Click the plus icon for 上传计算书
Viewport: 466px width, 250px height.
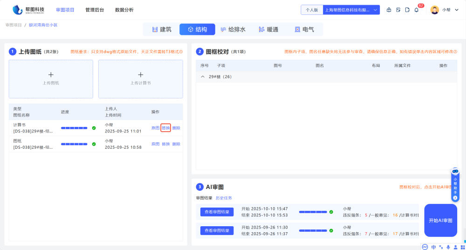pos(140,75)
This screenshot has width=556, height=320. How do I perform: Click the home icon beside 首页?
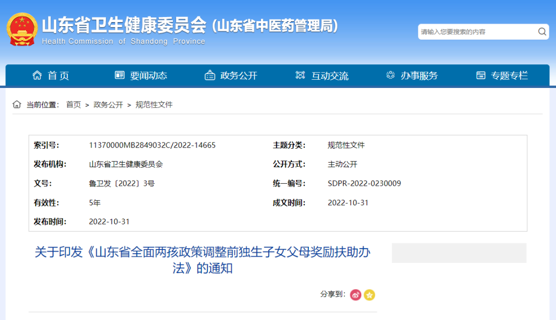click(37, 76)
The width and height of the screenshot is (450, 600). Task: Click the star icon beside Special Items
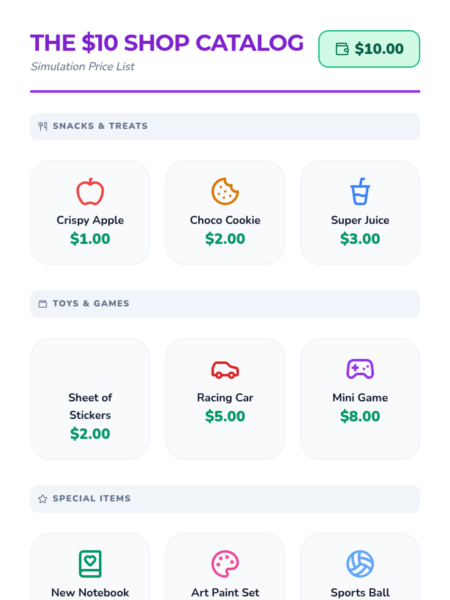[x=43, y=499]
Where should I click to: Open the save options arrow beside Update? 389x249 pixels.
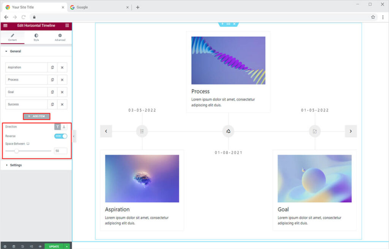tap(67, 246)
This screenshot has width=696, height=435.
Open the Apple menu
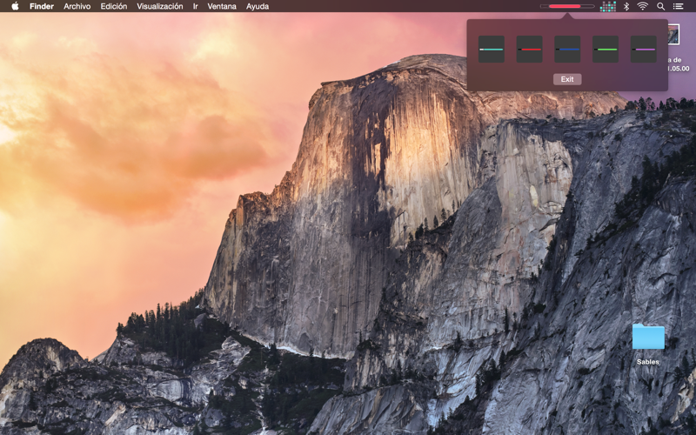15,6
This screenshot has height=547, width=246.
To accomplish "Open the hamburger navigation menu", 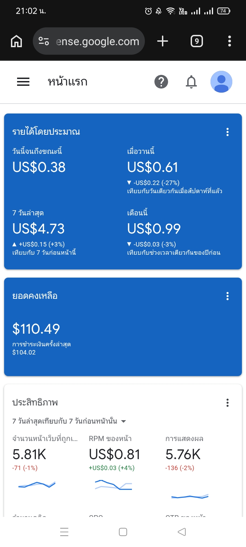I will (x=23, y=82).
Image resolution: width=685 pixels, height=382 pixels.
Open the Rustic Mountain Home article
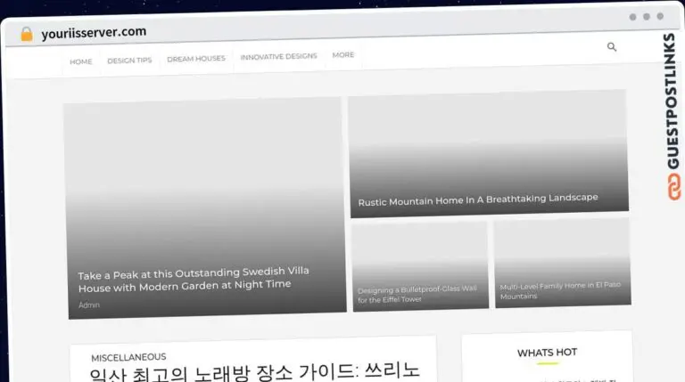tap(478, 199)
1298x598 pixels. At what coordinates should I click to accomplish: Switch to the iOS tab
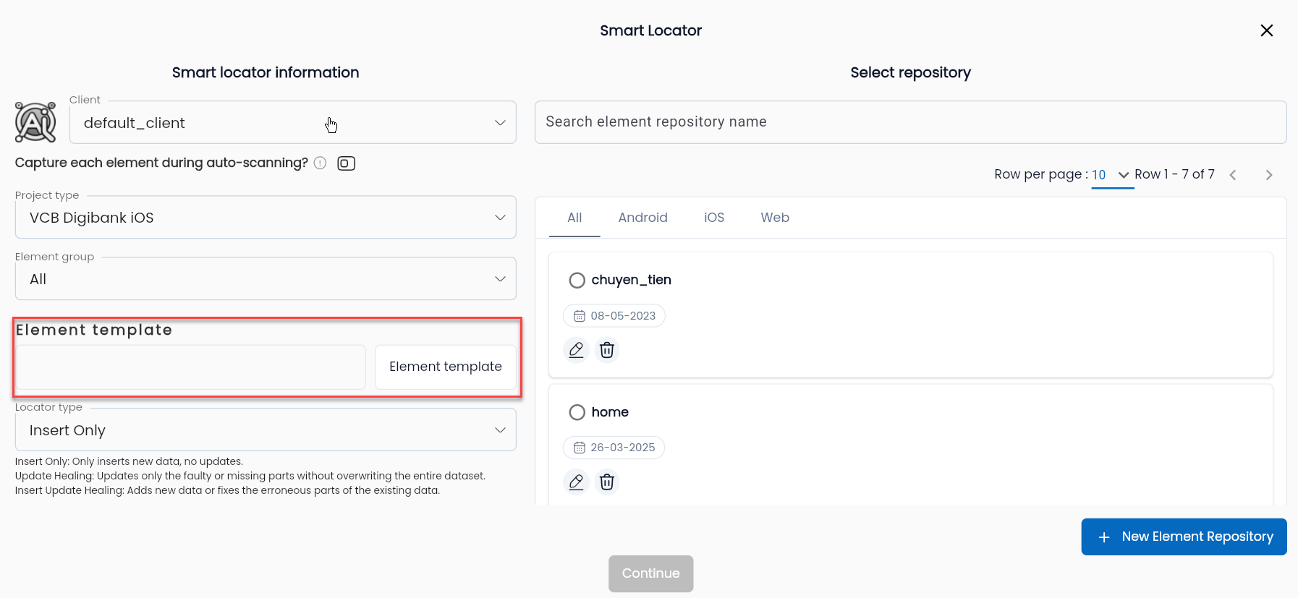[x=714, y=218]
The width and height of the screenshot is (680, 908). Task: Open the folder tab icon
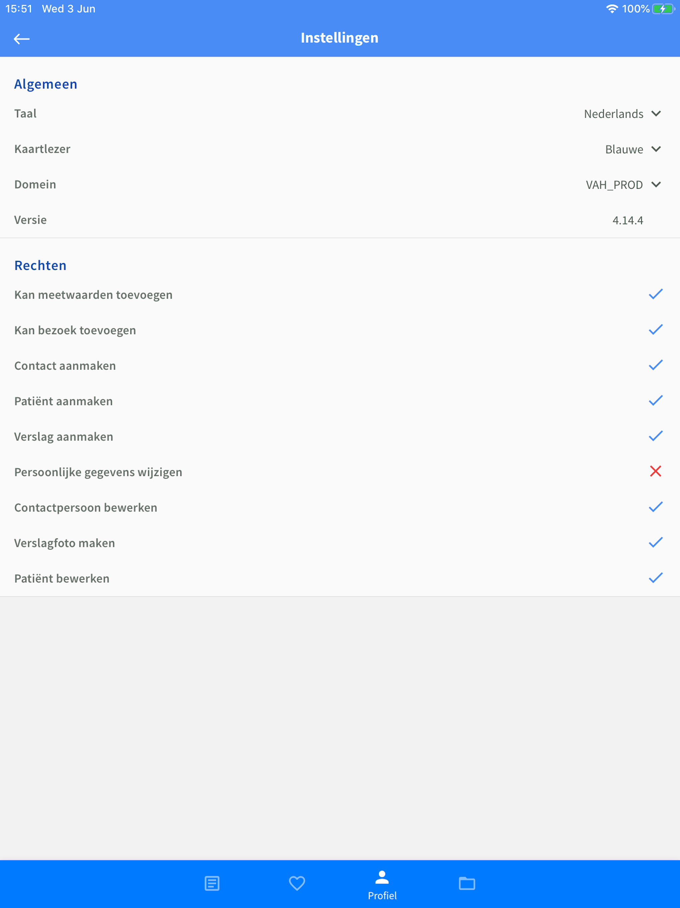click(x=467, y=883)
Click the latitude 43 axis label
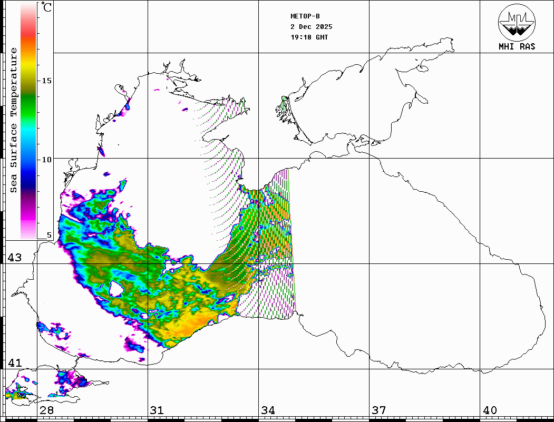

Task instructions: Quote, word for word and nothing more, every line from the line with "Image resolution: width=685" to the end of the entries, including both ends; skip any pictures.

Exercise output:
Image resolution: width=685 pixels, height=382 pixels.
Open the Rustic Mountain Home article
tap(478, 199)
1298x598 pixels. At what coordinates should I click to accomplish: Switch to the iOS tab
[x=714, y=218]
The width and height of the screenshot is (680, 908). Task: Open the folder tab icon
click(x=467, y=883)
Click the latitude 43 axis label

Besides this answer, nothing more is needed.